───── Available data

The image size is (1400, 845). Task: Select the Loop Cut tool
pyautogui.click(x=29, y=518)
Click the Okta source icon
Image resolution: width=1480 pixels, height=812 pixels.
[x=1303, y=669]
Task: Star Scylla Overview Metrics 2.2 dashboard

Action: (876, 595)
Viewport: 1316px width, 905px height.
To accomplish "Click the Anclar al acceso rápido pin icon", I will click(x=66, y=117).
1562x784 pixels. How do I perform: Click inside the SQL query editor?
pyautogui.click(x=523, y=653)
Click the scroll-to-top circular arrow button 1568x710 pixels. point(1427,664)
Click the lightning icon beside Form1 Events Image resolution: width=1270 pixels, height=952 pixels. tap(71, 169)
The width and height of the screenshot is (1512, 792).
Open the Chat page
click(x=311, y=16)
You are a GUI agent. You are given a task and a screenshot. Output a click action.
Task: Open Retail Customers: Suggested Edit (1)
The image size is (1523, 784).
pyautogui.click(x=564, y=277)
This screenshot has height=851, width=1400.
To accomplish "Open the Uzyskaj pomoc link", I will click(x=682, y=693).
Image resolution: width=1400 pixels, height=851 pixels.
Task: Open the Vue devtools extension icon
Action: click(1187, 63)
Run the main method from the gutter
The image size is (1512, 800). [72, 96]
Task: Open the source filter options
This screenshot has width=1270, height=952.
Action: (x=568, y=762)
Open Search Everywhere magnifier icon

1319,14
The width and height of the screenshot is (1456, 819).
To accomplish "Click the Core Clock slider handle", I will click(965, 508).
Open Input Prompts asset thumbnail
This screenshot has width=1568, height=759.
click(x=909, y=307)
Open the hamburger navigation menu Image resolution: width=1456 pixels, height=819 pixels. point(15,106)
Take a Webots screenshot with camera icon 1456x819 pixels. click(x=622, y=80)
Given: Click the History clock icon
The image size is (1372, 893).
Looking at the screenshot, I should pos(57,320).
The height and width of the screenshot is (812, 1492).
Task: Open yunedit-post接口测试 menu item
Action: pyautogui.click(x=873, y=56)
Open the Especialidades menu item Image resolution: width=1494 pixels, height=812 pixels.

──────────

What needs to be done: If a line in the entries contains "point", copy it.

Expected answer:
Click the scroll-to-top circular arrow button 1568x710 pixels. point(1427,664)
Open the hamburger navigation menu Image resolution: width=1456 pixels, height=819 pixels. point(15,106)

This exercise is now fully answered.